This AI Model Can Protect Your Images from Illegitimate Facial Scanning

Internet

A group of researchers have developed an artificial intelligence (AI) system that can protect users from undesired facial scanning by bad actors. Dubbed Chameleon, the AI model uses a special masking technology to generate a mask that hides faces in images without impacting the visual quality of the protected image. Additionally, the researchers claim that the model is resource-optimised, making it usable even with limited processing power. So far, the researchers have not gone public with the Chameleon AI model, however, they have stated their intentions to release the code publicly soon.

Researchers Unveil Chameleon AI Model

In a research paper, published in the online pre-print journal arXiv, researchers from Georgia Tech University detailed the AI model. The tool can add an invisible mask on faces in an image to make it imperceptible to facial recognition tools. This way, users can protect their identity from facial data scanning attempts by bad actors and AI data-scrapping bots.

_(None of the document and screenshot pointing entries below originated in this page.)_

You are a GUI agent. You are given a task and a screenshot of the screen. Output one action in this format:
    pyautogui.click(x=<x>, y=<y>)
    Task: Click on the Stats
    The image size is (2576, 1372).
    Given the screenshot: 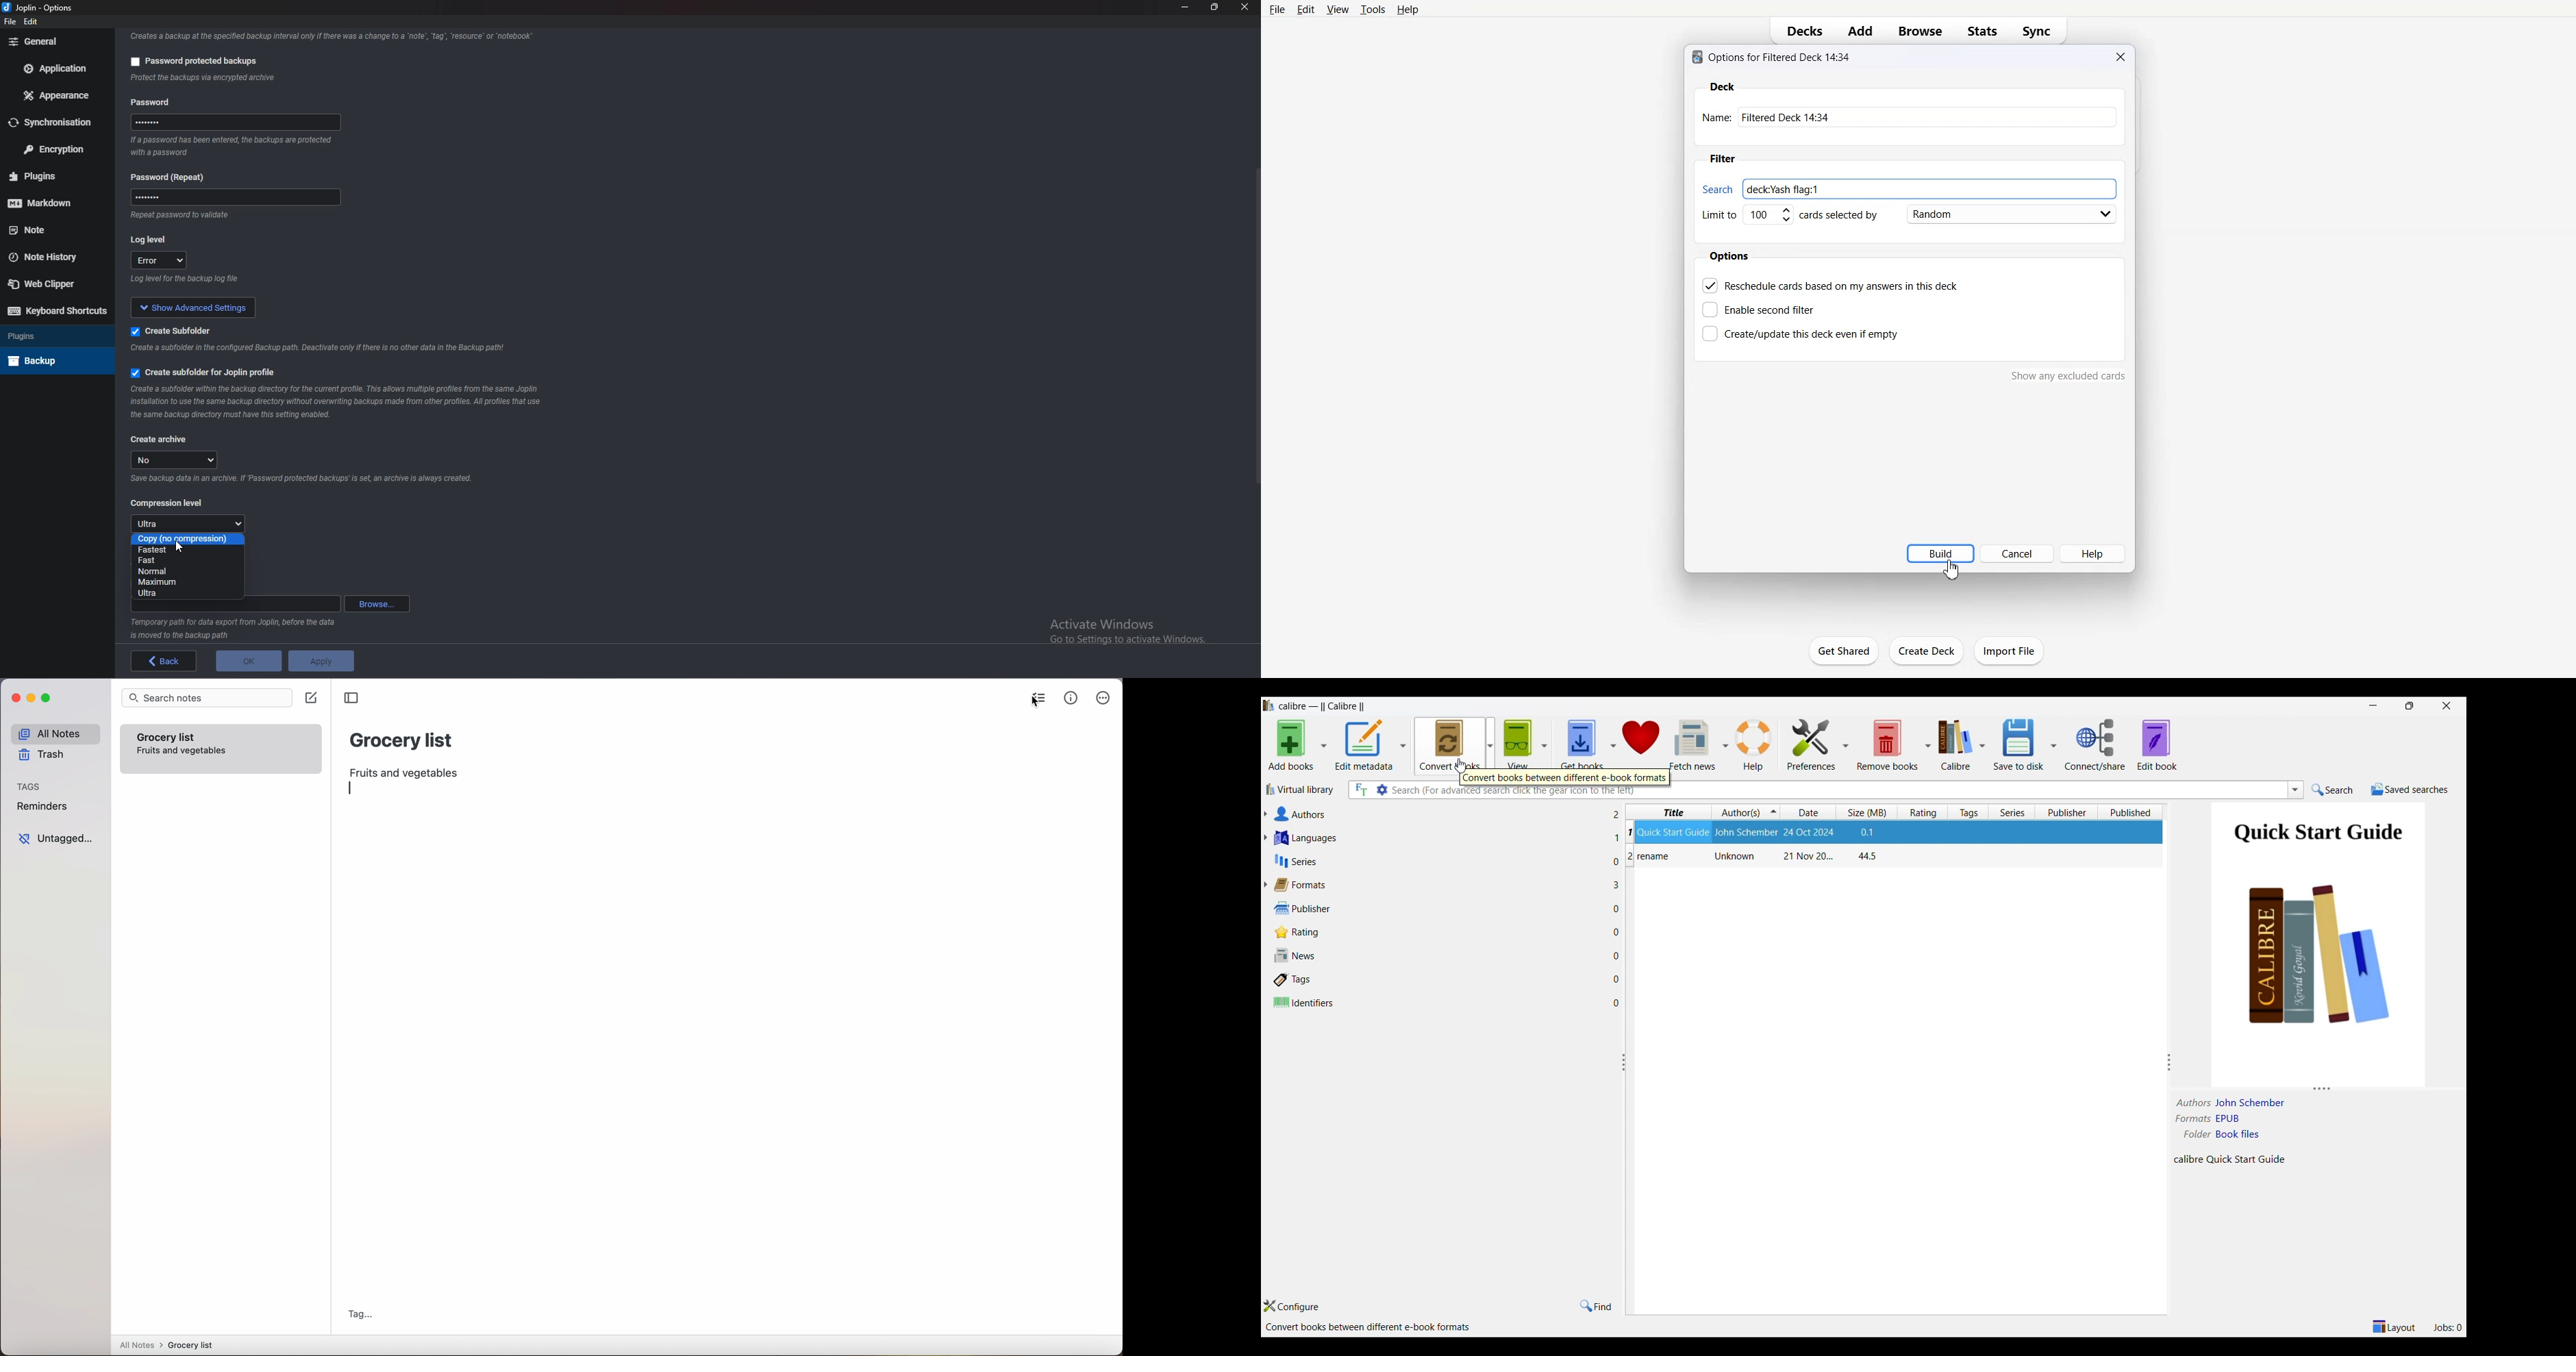 What is the action you would take?
    pyautogui.click(x=1981, y=32)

“Privacy-preserving data sharing and analytics like Chameleon will help to advance governance and responsible adoption of AI technology and stimulate responsible science and innovation,” said Ling Liu, professor of data and intelligence-powered computing at Georgia Tech’s School of Computer Science, and the lead author of the research paper.

Chameleon uses a special masking technique called personalised privacy protection (P-3) mask. Once the mask has been applied, the images cannot be detected by facial recognition tools as the scans will show them “as being someone else.”

While face masking tools already exist, the Chameleon AI model innovates on both resource optimisation and image quality perseverance. To achieve the former, the researchers highlighted that instead of using separate masks for each photo, the tool generates one mask per user based on a few user-submitted facial photos. This way, only a limited amount of processing power is required to generate the invisible mask.

The second challenge, which is to preserve the image quality of a protected photo, was trickier. To solve this, researchers used a perceptibility optimisation technique in Chameleon. It automatically renders the mask without any manual intervention or parameter setting, thus allowing the AI to not obfuscate the overall image quality.

Calling the AI model an important step towards privacy protection, the researchers revealed that they plan to release Chameleon’s code publicly on GitHub soon. The open-sourced AI model can then be used by developers to build into applications.